When you work through the math, it’s not as glorious as one might think when they decide to go to med school. So, what we’re doing in the Indiana Orthopedic Institute has just been the culmination of a lifelong interest to preserve the doctor-patient relationship. You cannot sustain a private practice anymore just on professional fees. It is literally impossible unless you would want to make less than your physician assistants by the time you’re done paying all your staff. The only way that you can preserve private practice is to get part of that facility fee. But, if you get that facility fee and you are hospital employed, you have to pay layers and layers of other people with it, then pretty soon, you’re going to end up with the same problem: there’s not much left for you and your staff.
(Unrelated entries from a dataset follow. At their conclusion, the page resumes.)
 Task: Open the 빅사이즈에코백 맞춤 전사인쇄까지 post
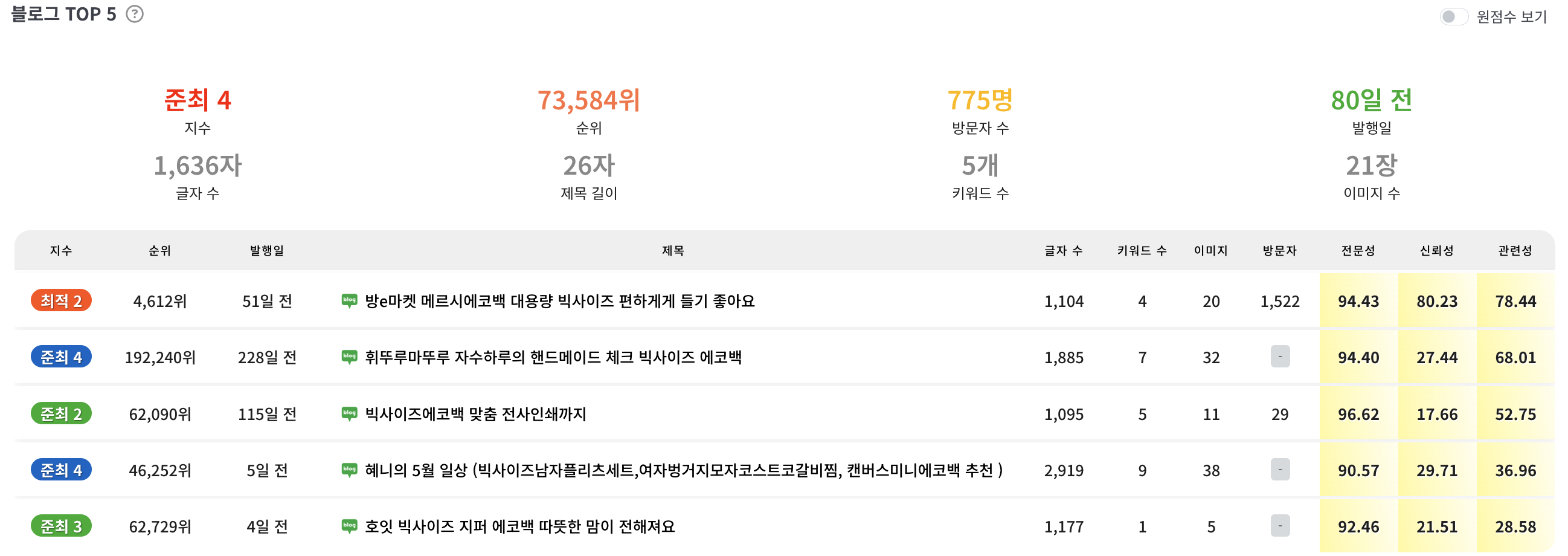coord(475,414)
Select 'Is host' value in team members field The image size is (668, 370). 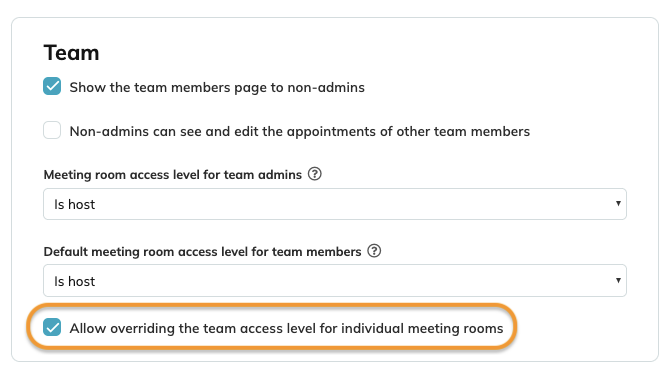pyautogui.click(x=75, y=281)

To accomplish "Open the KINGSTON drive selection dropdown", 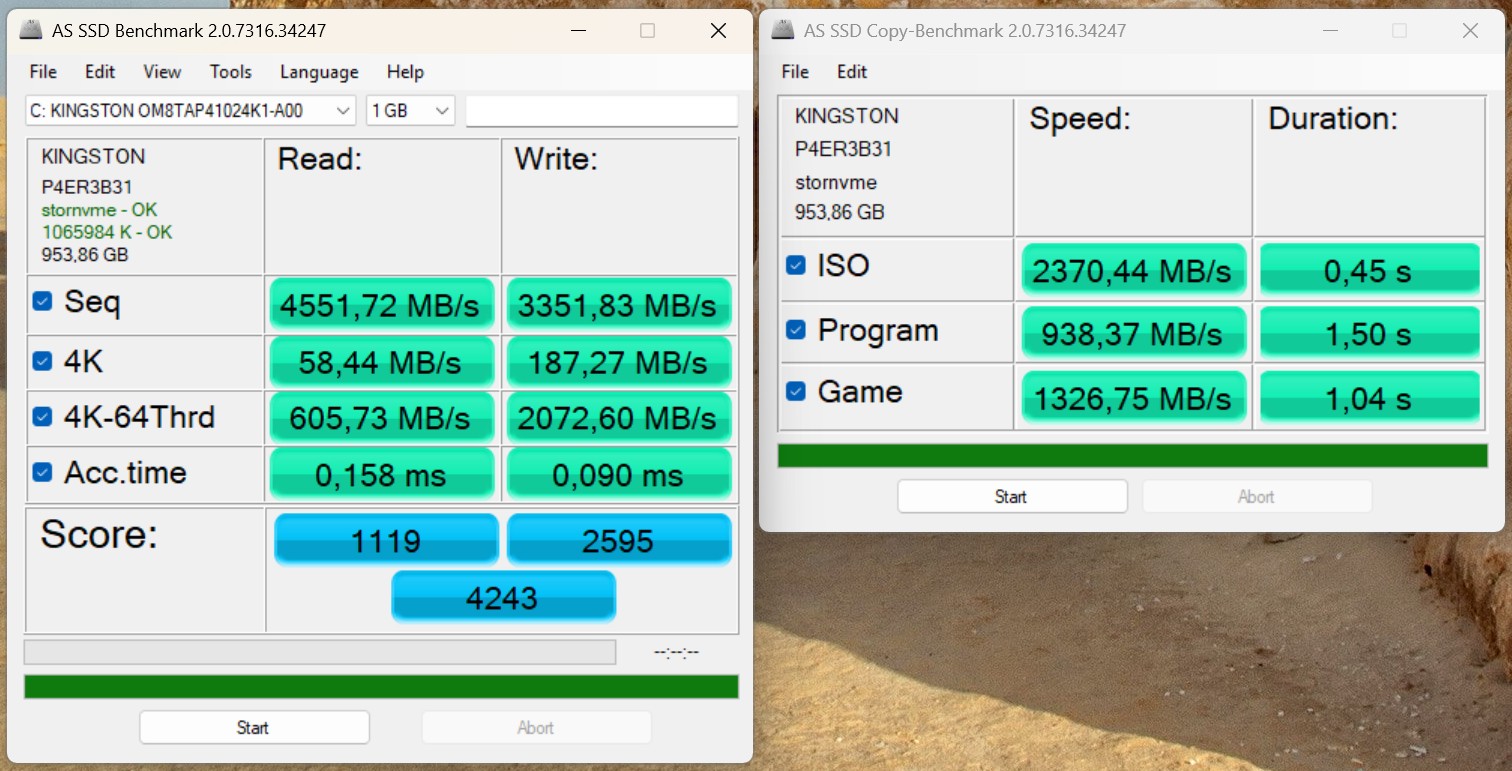I will [x=190, y=111].
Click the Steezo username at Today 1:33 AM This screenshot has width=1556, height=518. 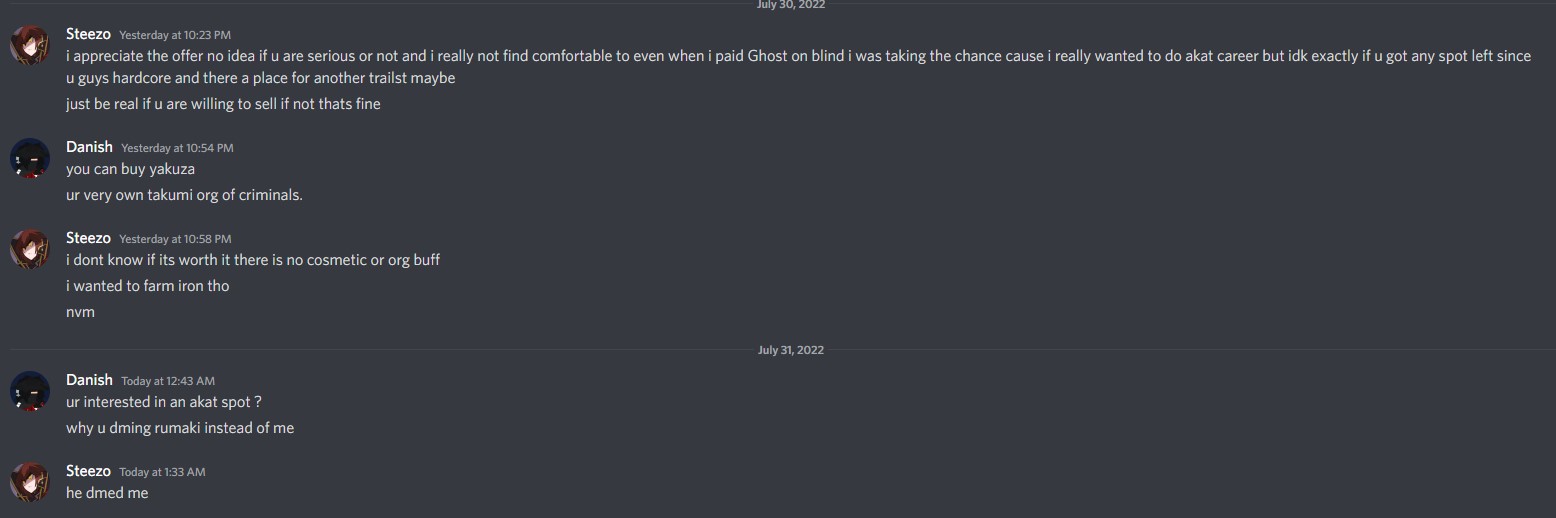coord(88,471)
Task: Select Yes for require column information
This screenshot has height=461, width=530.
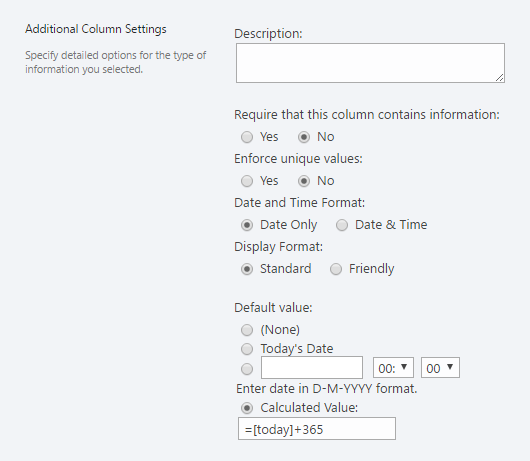Action: tap(247, 137)
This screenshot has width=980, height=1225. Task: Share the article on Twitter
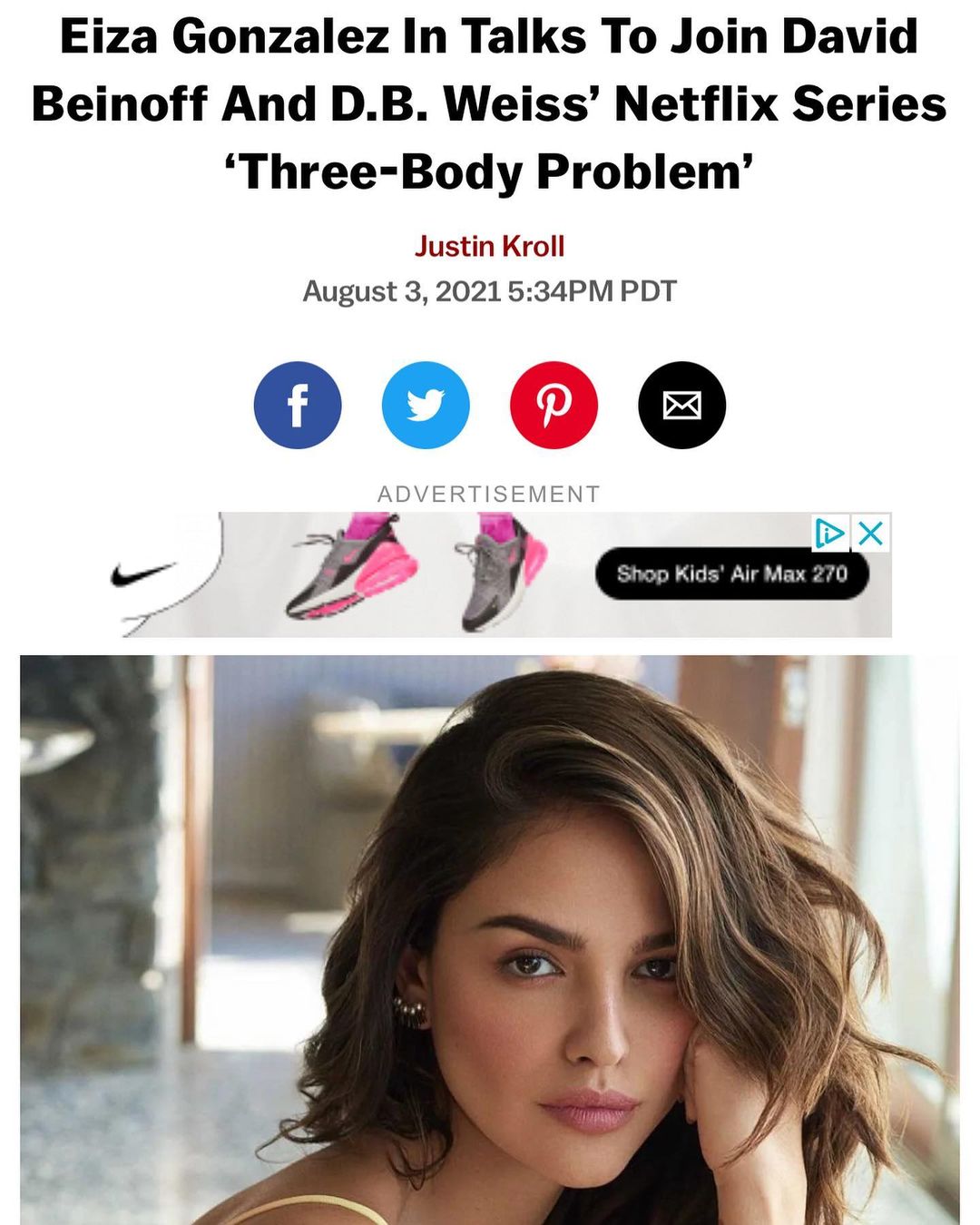426,405
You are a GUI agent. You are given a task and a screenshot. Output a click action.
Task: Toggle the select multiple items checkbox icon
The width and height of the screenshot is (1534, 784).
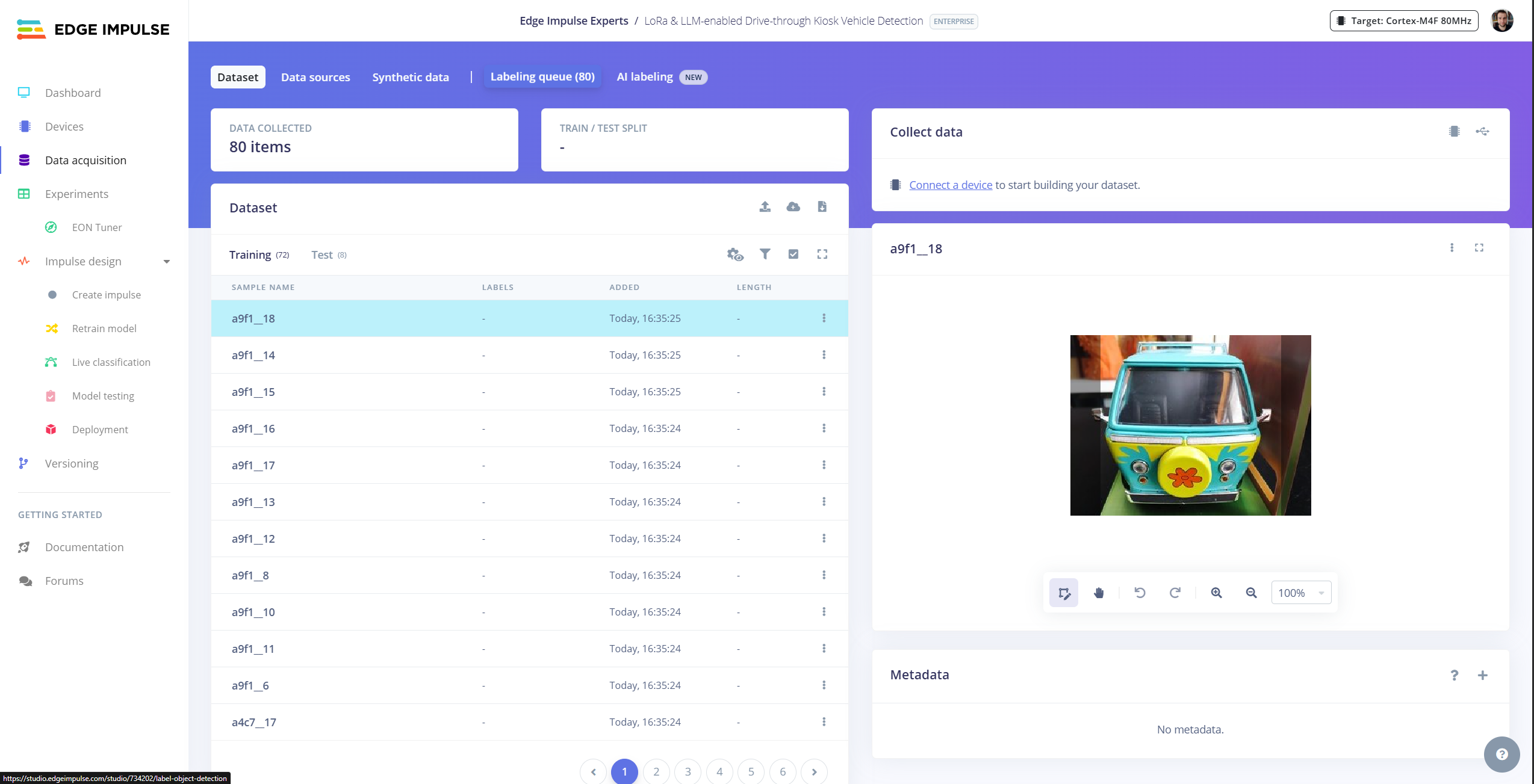point(793,255)
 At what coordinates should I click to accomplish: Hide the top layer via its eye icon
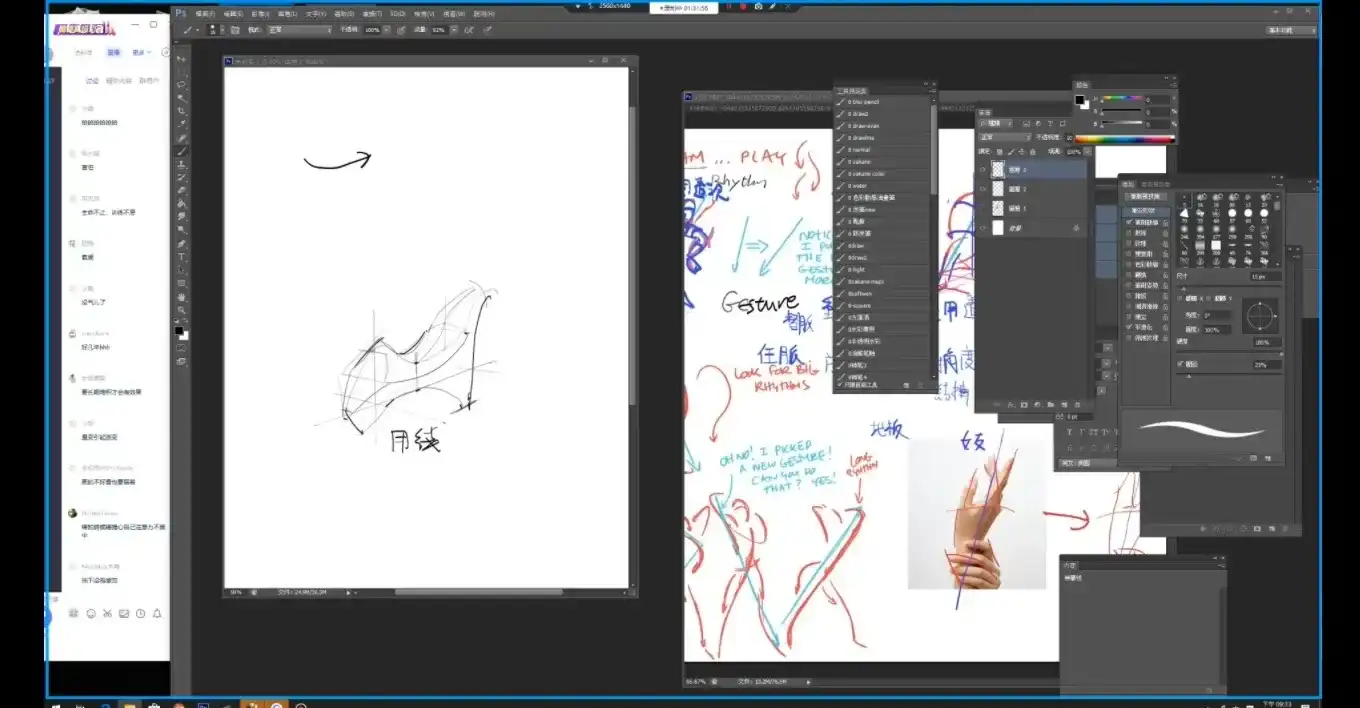pos(983,170)

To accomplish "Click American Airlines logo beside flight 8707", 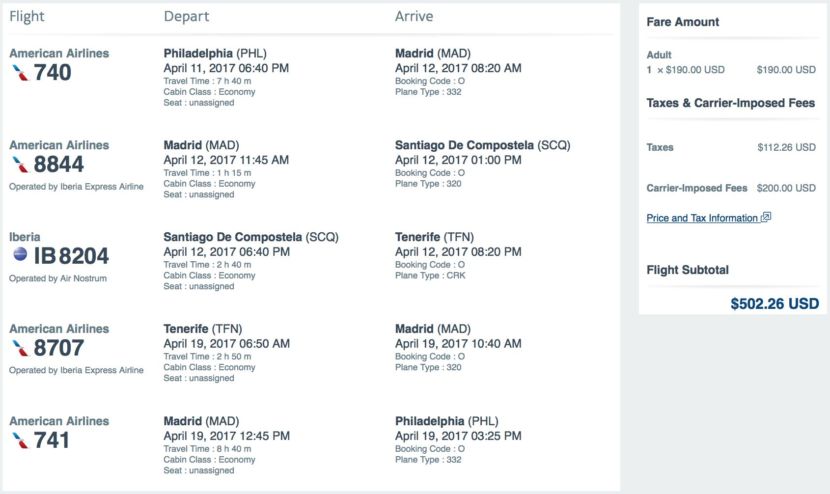I will click(20, 348).
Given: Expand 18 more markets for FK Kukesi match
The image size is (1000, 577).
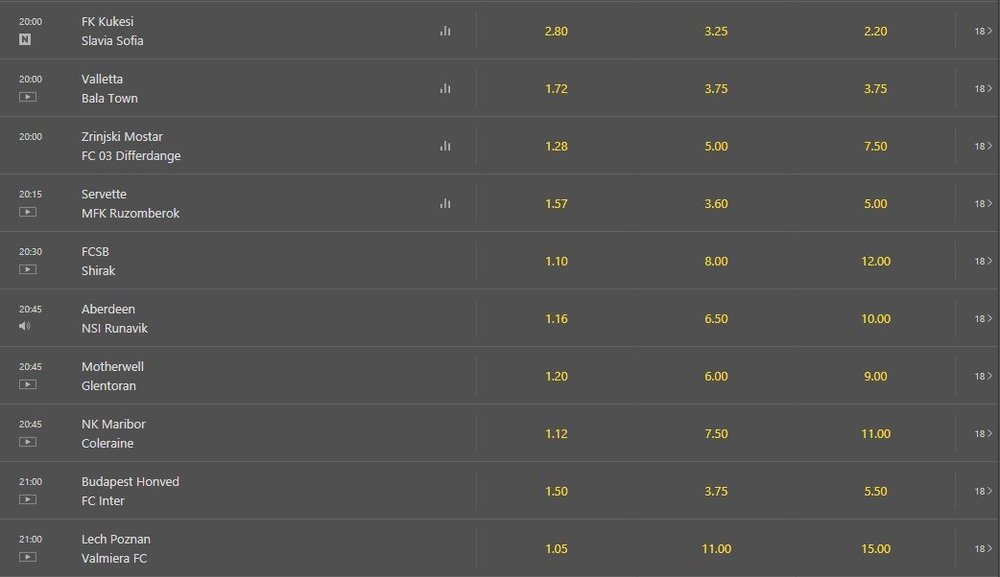Looking at the screenshot, I should 983,31.
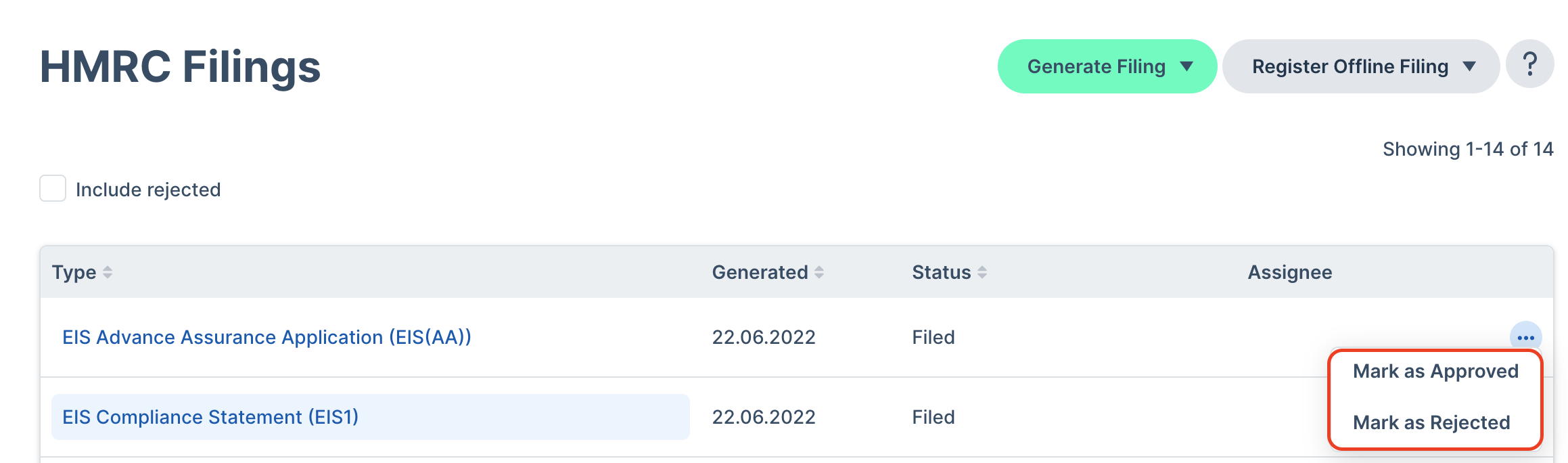
Task: Click the Register Offline Filing dropdown arrow
Action: pyautogui.click(x=1469, y=66)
So, if you look at it from that vantage point, what we built, what that facility is, the vertically integrated ambulatory surgery center with a medical office building and physical therapy, it is basically what we had in the Indiana University Hip and Knee Center without all the administrators. It literally takes those entire cost layers and removes them. You have surgeries, you have your clinics, you have physical therapy. We, because we have focused on research for so long, have a gait lab and space for research people. That’s not revenue-generating per se, but it’s a labor of love, so we do that regardless. But everything else in that building, for the most part is revenue-generating space that has removed the bureaucratic costly layer from it.
So why is that important?
Number one, for our own viability to maintain private practice. Number two, because we know that the payers and the government are clearly pushing people towards the ambulatory surgery centers (ASCs.) They’re directing them because it’s a lower-cost site of care for them. So, in order for us to deliver a low-cost site of care, we had to build one. And we had to form a business that delivers a low-cost, high quality orthopedic procedures with great outcomes. At the end of the day, it is to preserve the doctor-patient relationship. Because all those other things get in the way. And if we can’t have private practice anymore and everybody’s consolidated and either employed or part of someone like Optum, that’s not going to decrease the cost of care. Cost actually increases with consolidation due to the decrease in a free market choice for consumers and it also decreases access. That was the original impetus to start the Indiana Orthopedic Institute and then to build this facility because we knew we couldn’t just start the group without a facility to capture the facility revenue. So that’s what that is. It’s a low-cost site of care where we’ve been very encouraged by both the payer response to this and the community response.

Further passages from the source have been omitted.